The project is to support the state of North Carolina in surveillance of SARS-CoV-2 variants in the population. We will sequence SARS-CoV-2 from clinical specimens collected as part of the NCSU surveillance lab (surveillance lab director Megan Jacob is a co-PI) and partner WakeMed hospitals. We estimate to sequence 3700 samples over the course of the project.

Date: 07/01/21 - 6/30/22
Amount: $100,000.00
Funding Agencies: NC Department of Health & Human Services (DHHS)

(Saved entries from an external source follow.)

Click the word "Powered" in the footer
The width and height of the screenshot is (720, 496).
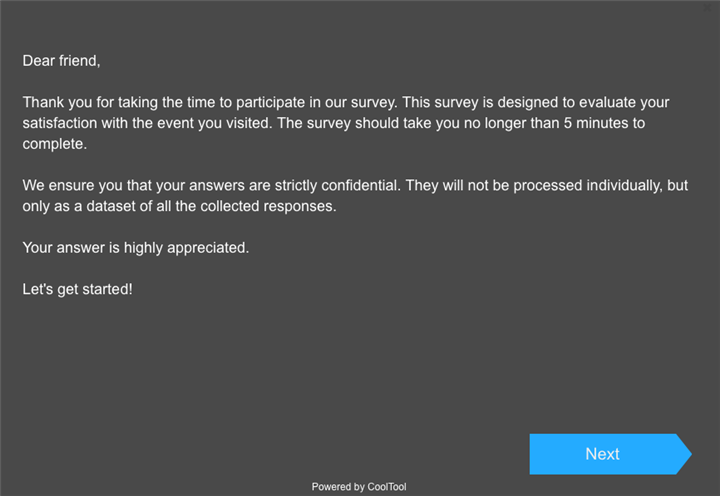point(331,487)
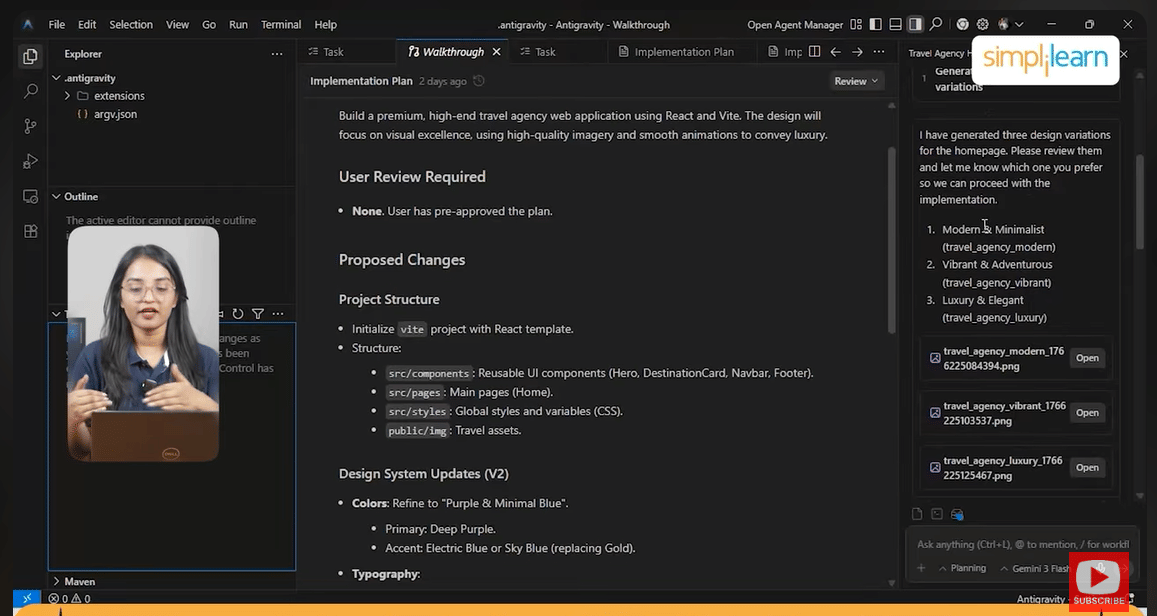Toggle the primary side bar visibility
Viewport: 1157px width, 616px height.
876,24
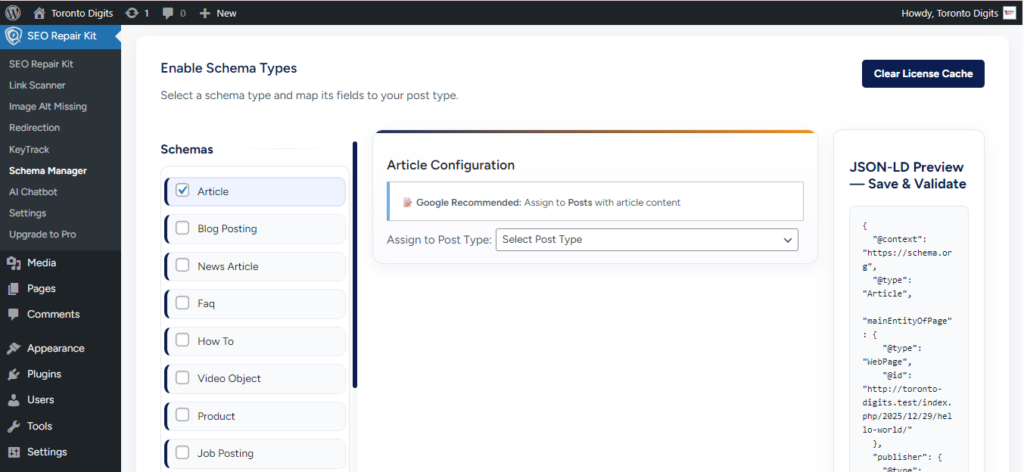Open the Toronto Digits home icon
The width and height of the screenshot is (1024, 472).
click(x=39, y=13)
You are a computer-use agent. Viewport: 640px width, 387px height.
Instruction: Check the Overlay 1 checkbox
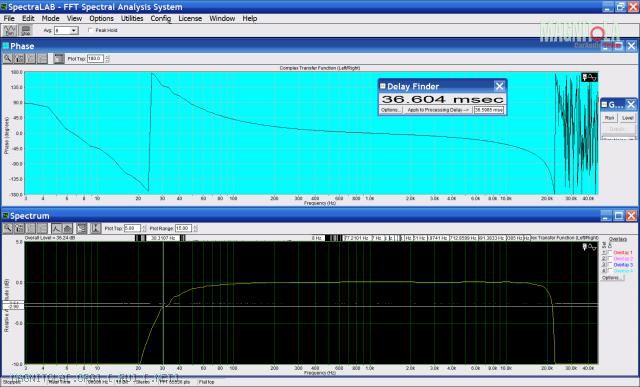tap(610, 253)
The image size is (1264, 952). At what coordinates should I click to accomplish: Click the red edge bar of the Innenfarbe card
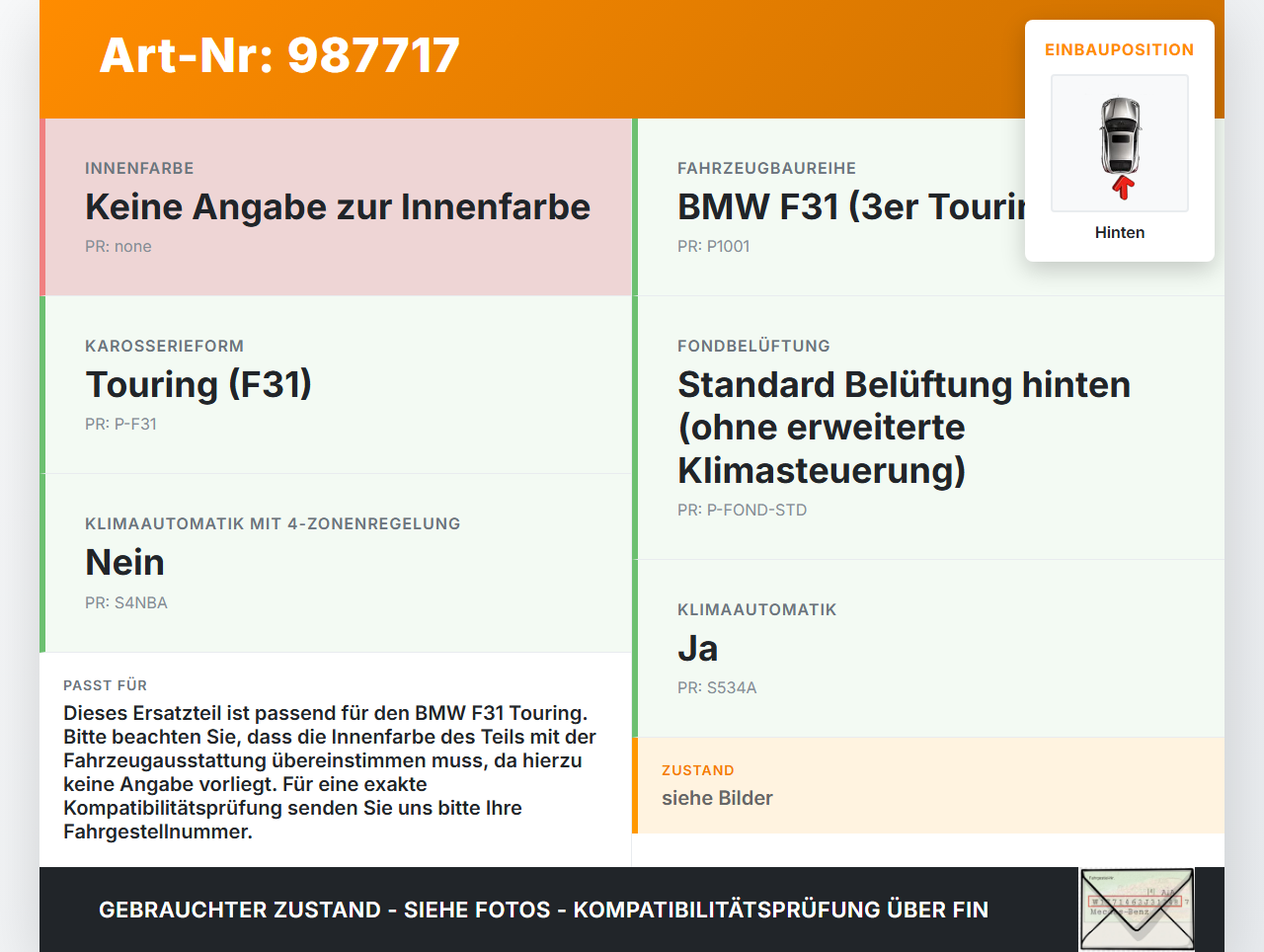pyautogui.click(x=41, y=206)
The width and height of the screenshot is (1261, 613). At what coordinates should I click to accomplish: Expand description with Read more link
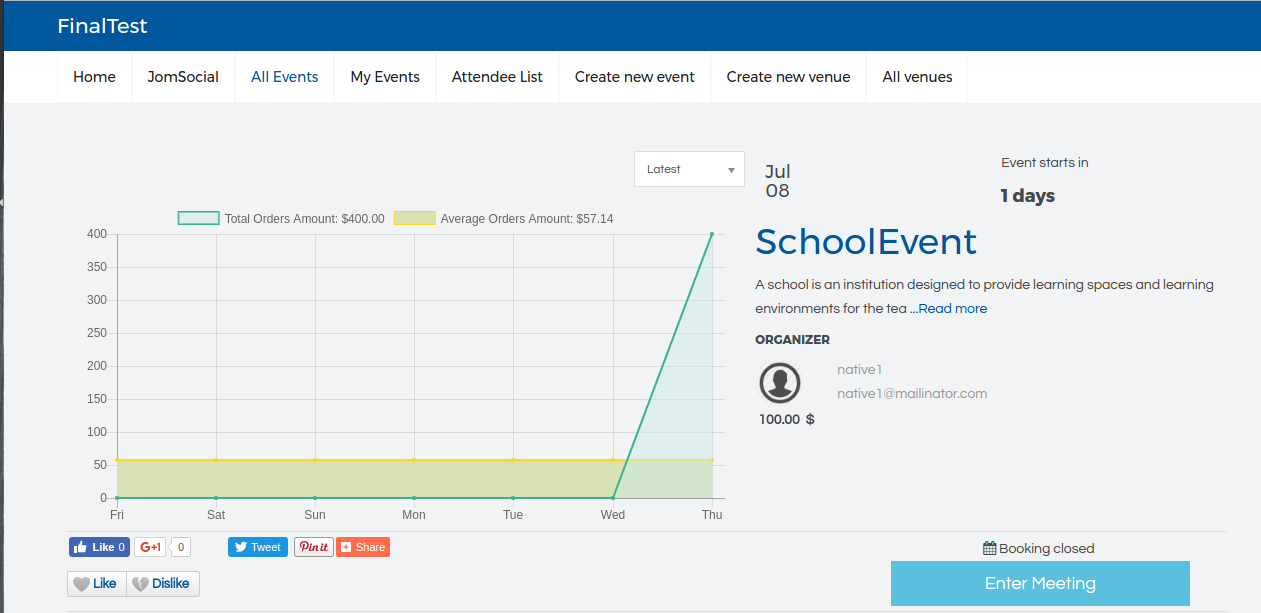(951, 309)
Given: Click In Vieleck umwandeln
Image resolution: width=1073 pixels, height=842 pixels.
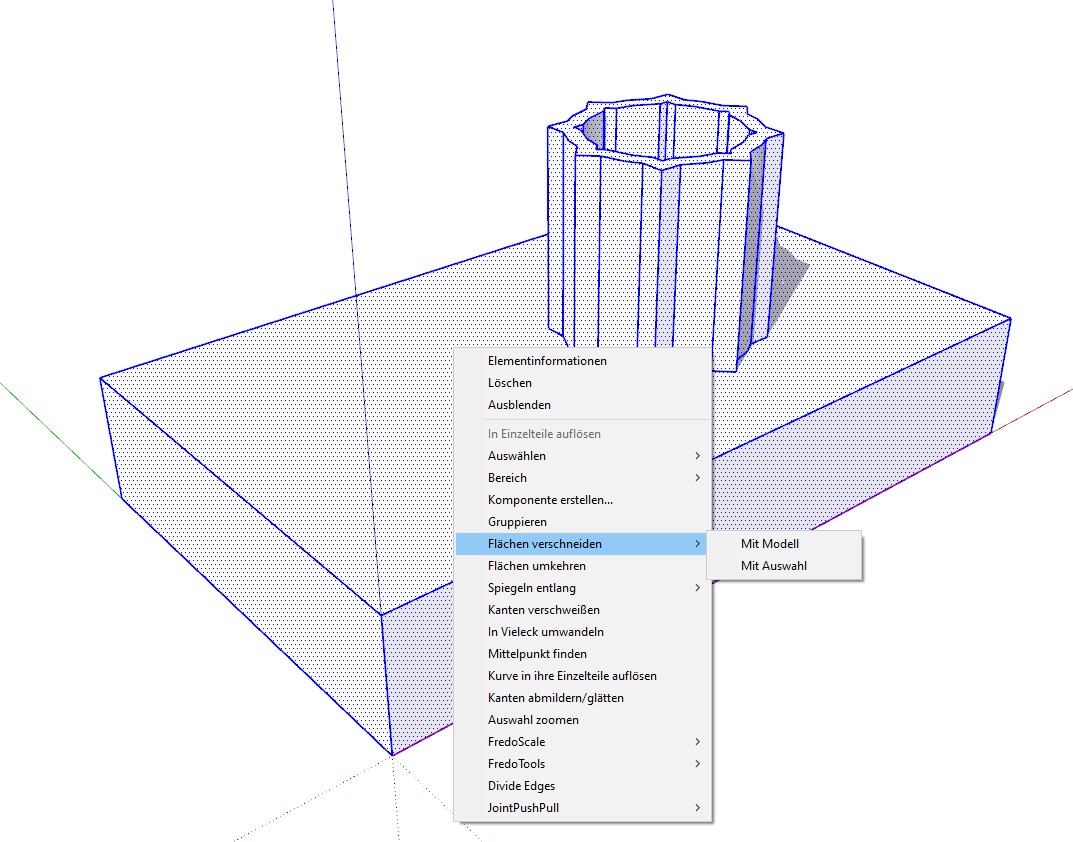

North Carolina (NC) has launched the NC Wastewater Monitoring Network as part of the Centers for Disease Control and Prevention (CDC) National Wastewater Surveillance System (NWSS). This system provides information on the presence and persistence of SARS-CoV-2-like viruses in wastewater systems as a metric of community COVID-19 prevalence. This approach provides a relatively low-cost way to measure both symptomatic and asymptomatic COVID-19 infections in a community-wide sample. Wastewater surveillance can demonstrate trends in COVID-19 prevalence, direct action to protect public health, and allay concerns about the burden of disease when SARS-CoV-2 concentrations are low. The NC Wastewater Monitoring Network builds on an existing collaboration between NCDHHS and the NC Wastewater Pathogen Research Network (NC WW PATH) led by Dr. Rachel Noble in collaboration with University of North Carolina (UNC) system researchers including those from North Carolina State University, UNC Chapel Hill, UNC Charlotte, UNC Wilmington, and East Carolina University. NC WW PATH has developed laboratory methods for measuring the SARS- CoV-2 virus in samples from wastewater treatment plant influent wastewater and primary solids and completed weekly sampling at 20 wastewater treatment plants representative of urban, semi-urban, and rural wastewater sources across nine counties in 2020. NC WW PATH continues to compare wastewater and solids concentrations with data from NCDHHS and other community prevalence studies while applying epidemiological and geospatial tools to develop statewide interactive mapping to better inform public health decisions.

Date: 05/01/21 - 4/30/22
Amount: $10,000.00
Funding Agencies: NCSU Water Resources Research Institute

The prevalence of antibiotic resistance (ABR) bacteria in the environment is alarming, and infections due to these organisms cause more than 2 million illnesses annually in the United States. Surface waters found to be the most common route for the spread of ABR E. coli to humans through recreational activities and irrigation. Extreme weather events (EWE) such as flooding from hurricanes and excessive precipitation preceding outbreaks of contaminants (including ABR E. coli) in receiving waters is a significant threat to human health. Limited work has assessed the impact of poultry CAFOs on microbial water quality in the watersheds of North Carolina and their relation to the presence of ABR bacteria. This study will examine the presence of ABR E .coli in the surface water of two counties (Duplin and Wayne) across the Cape Fear and Neuse River Basin, where the poultry and swine CAFOs are densely built and reported as vulnerable after EWEs. The hypothesis of the study is the prevalence of ABR E .coli in the downstream locations of poultry CAFOs is higher compared to the upstream or where there are no poultry CAFOs. The objective of the study is to identify the primary sources of ABR E .coli in the surface water that is vulnerable to human impact and the effects of climatic events such as rainfall. To accomplish the objective of the study, surface water samples will be collected at multiple sites across several time points surrounding a rainfall event. Samples will be tested for physical, chemical, and microbial water quality. IDEXX Colilert will be used to measure the coliforms and E. coli and ABR E. coli. Microbial source tracking (MST) markers of swine and poultry will be used to identify animal host of fecal contamination via droplet digital PCR (ddPCR), a promising technique that not only detects the targets but also quantifies them precisely in low range. This project will provide the opportunity of using the LA 35 (poultry-specific) fecal marker assay, an assay currently being validated in our lab. Moreover, the correlation among the MST and IDEXX results will provide insight that can inform a strategic plan for reducing health risks associated with surface water contamination.